Dijon – le 3 Août 1914

Mes biens chers parents,

Comme j’en avais eu le pressentiment depuis mardi dernier, l’heure fatale a sonné ! La marche lente et progressive des événements m’avait préparé à la triste nouvelle qui ne m’a pas surpris outre mesure. Mais ce qui me fait le plus de peine maintenant c’est d’être si loin de vous et de ne pouvoir aller vous voir. Enfin puisqu’il faut avoir du courage j’en ai.

Comme nous sommes mobilisés, nous avons travaillé hier toute la journée comme un jour de semaine. Les ateliers sont maintenant complètement transformés, tous les wagons pouvant servir ont été remis en hâte en service avec les réparations les plus indispensables puis tous les autres ont été garés dans un coin de façon à occuper le minimum de place. En un mot on a débarrassé complètement le terrain.

Puis depuis hier matin ce sont continuellement des trains entiers de marchandises que l’on rentre et qui repartent aussitôt déchargés pour servir au transport des troupes. Les marchandises les plus diverses sont empilées par monceaux, dehors, dedans, de partout. Ce sont de véritables docks.

En gare de Perrigny, l’intensité de la circulation est inouïe. Toutes les 10 minutes, de toutes les provenances et dans toutes les directions vont les trains remplis de soldats.

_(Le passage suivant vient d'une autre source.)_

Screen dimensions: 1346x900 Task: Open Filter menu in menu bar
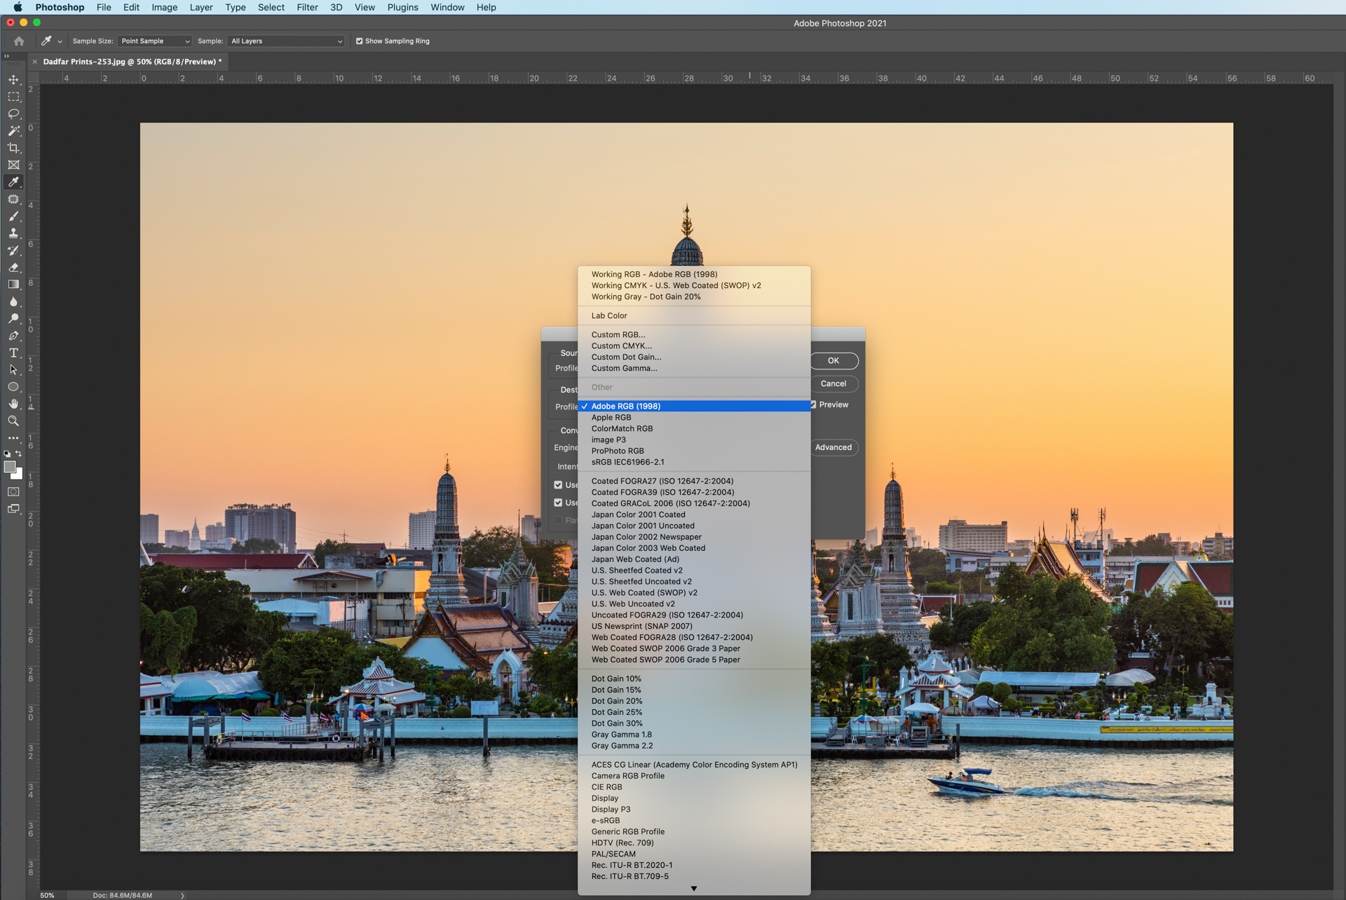(304, 7)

Le trafic le plus intense est celui des régiments de l’active dirigés sur l’Est et qui bifurquent à Perrigny. Les autres trains sont plutôt formés de réservistes rejoignant leur corps.

A Dijon, l’animation est extraordinaire en raison de la quantité de réservistes qui rejoignent.

Mais ce qui se dégage de tout cet ensemble si grandiose, mais si triste, de la mobilisation générale, c’est l’enthousiasme sans nom de tous les soldats.

Au passage des trains, tous fleuris et décorés de drapeaux tricolores, ce n’est qu’un seul cri poussé par tous les officiers et soldats fraternisant et transportés ensemble dans les wagons de marchandise, et qui est : « A Berlin ! ».

A voir le courage de tous les Français et l’attitude de toutes les puissances, il n’est pas à douter que ce cri se réalise, ce qui serait l’effondrement de la Prusse et désormais la paix universelle.

C’est désormais la seule chose à espérer.

J’ai bien reçu votre mandat, dont je vous remercie beaucoup, mais je n’ai pas reçu de nouvelles et je suis inquiet.

Le temps me dure surtout de savoir ce qu’il va advenir de Papa. Quant à moi je suis entièrement prêt et je me tiens sur mes gardes.

Dans l’attente de vous voir bientôt, je vous embrasse tous de tout mon cœur.